Two movies clash against each other in "Ice Age: The Meltdown," a film that captures better than ever before what's been lost in mainstream American animation along with all that's been gained.

Anyone who saw the first "Ice Age," and is in turn excited about the sequel, is likely interested in two things: a spectacle that will absorb their child's exuberance for a solid 90 minutes, and Scrat -- that ever-optimistic, ever-frustrated squirrel who just can't quite reach that acorn that would answer all his prayers.

Make no mistake, it is in the wide-eyed, giddy, twitch and persistent Scat that Twentieth Century Fox trusts. It was with the Oscar-winning short, "Gone Nutty," that Scrat first tickled people's funny bones, leading to the development of the first "Ice Age," which was essentially a half-dozen Scrat short films intercut with a meandering story of animals migrating south during the Ice Age.

That film grossed $366 million and sold more than 27 million copies at the video store thanks to this Scrat-catch fever. So really it's no surprise that "Ice Age: The Meltdown" is peppered with a whole new array of shorts in which the squirrel -- press notes identify him as a "squirrel/rat" -- flies, swims and pole vaults to his treasure.

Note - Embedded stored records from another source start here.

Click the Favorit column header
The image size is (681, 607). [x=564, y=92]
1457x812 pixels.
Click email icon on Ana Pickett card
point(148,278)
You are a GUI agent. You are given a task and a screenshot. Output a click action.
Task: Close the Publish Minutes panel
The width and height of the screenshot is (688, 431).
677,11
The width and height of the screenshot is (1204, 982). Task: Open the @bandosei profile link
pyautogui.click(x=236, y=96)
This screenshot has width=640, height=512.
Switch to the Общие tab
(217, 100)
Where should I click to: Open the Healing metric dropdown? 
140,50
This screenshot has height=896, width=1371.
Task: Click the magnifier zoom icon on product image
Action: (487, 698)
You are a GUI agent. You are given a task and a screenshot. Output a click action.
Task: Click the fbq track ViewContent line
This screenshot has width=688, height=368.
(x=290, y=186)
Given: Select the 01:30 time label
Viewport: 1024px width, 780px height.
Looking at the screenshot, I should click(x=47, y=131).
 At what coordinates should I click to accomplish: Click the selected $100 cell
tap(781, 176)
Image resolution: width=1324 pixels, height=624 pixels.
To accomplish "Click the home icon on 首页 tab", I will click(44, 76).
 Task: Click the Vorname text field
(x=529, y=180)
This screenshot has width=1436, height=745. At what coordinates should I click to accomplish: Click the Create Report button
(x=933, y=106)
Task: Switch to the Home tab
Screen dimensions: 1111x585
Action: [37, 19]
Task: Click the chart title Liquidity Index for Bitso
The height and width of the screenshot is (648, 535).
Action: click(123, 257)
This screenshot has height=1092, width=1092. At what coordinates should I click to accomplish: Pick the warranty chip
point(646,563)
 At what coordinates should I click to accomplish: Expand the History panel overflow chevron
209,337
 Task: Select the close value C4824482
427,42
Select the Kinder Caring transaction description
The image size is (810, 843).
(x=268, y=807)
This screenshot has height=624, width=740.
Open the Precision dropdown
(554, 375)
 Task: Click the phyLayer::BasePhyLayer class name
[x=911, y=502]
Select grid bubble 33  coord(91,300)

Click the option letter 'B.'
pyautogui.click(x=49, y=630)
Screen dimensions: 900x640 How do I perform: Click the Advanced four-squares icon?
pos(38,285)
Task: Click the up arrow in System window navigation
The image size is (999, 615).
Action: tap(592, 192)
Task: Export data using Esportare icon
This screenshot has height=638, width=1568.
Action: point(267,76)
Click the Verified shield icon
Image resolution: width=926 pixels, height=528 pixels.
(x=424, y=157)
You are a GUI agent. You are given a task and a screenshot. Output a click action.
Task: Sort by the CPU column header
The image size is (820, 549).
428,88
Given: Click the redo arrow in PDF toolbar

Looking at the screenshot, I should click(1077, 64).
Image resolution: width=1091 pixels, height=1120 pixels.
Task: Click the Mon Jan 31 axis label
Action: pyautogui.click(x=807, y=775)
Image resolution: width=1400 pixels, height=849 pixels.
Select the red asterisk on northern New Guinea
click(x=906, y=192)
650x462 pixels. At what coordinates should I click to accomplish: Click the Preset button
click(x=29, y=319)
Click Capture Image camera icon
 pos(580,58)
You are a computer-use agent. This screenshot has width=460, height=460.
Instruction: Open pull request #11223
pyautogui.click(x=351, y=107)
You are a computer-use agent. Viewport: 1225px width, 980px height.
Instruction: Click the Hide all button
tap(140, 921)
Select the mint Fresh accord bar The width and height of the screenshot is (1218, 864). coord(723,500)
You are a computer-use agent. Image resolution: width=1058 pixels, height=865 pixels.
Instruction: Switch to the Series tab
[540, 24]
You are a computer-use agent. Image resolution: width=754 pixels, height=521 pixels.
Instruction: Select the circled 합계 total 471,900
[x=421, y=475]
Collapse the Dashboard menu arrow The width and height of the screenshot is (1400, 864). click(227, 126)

His adventures are just as lovable and entertaining this time around as they were four years ago. The only problem, though, is that this squirrel/rat's 10 minutes of screen time are chopped up amid 80 minutes of a rambling, tired and flat slapstick and melodrama, bringing back the original cast of sabertooth tiger Diego (Denis Leary), sloth Sid (John Leguizamo) and wooly mammoth Manfred (Ray Romano).

The premise this time around is not a migration south, but a migration inward; the Ice Age is coming to an end -- the film opens with a character muttering "This global warming is killing me ..." -- and these critters live in the equivalent of an ice bowl surrounded by the ocean. As water starts to make its way through the cracks of the ice, a great flood is going to wash them all away.

The best new character is a vulture ("Arrested Development's" Will Arnett) who bursts into song, unable to control his giddiness over the notion of new corpses to feast on.

Still, throughout this race against time, away from bursting dams and deadly flood waters -- slightly uncomfortable subject matter only seven months removed from the flooding of New Orleans -- the story is mired in the same bland, generic formulas one has come to expect from today's animated comedies.

All three of our heroes, along with three newcomers, trek across the countryside, as Sid makes the expected wise cracks and Manny provides the emotional subplot with his worries that he might be the last of his species. Their ultimate destination is a "boat" they've been told will save the animals from the flood. Though when they arrive, the ark ends up being a natural stone formation, and Noah is nowhere in sight.

Yet try as it might, the main "story" of this "Ice Age" is just mindless fodder, lined with rushed slapstick, over-the-top musical numbers and a marathon of modern-day references that have become a staple of this genre in decline.

And as the film's imagination breaks down, it shifts gears from a lively comedy to a mediocre diversion. At the screening I attended, the evidence could be seen all around, as parents became less interested in this epic hike and more interested in their giggling youngsters. A great family film involves the entire family, but the majority of "Ice Age" is sadly just an entertaining children's film that often leaves the parents behind.

What is inventive here is Scrat, an homage to the classic, inventive days of animation when visuals -- not punch lines -- told the story, a hero who is pushed to the sideline in favor of manic comedy and celebrity voices. If only the makers could acknowledge that he is the real attraction, that through his expressive eyes -- the most important attribute of any animated character -- and through his deliriously creative mishaps, both parents and children alike can come together for a fun little ride.

But as it stands, "Ice Age" is a meltdown of misguided assumptions about the audience; truly animation's best of times and worst of times, all swirled together. Sure, the DVD will still get bought, but it will be the kids who ask for it, not the parents.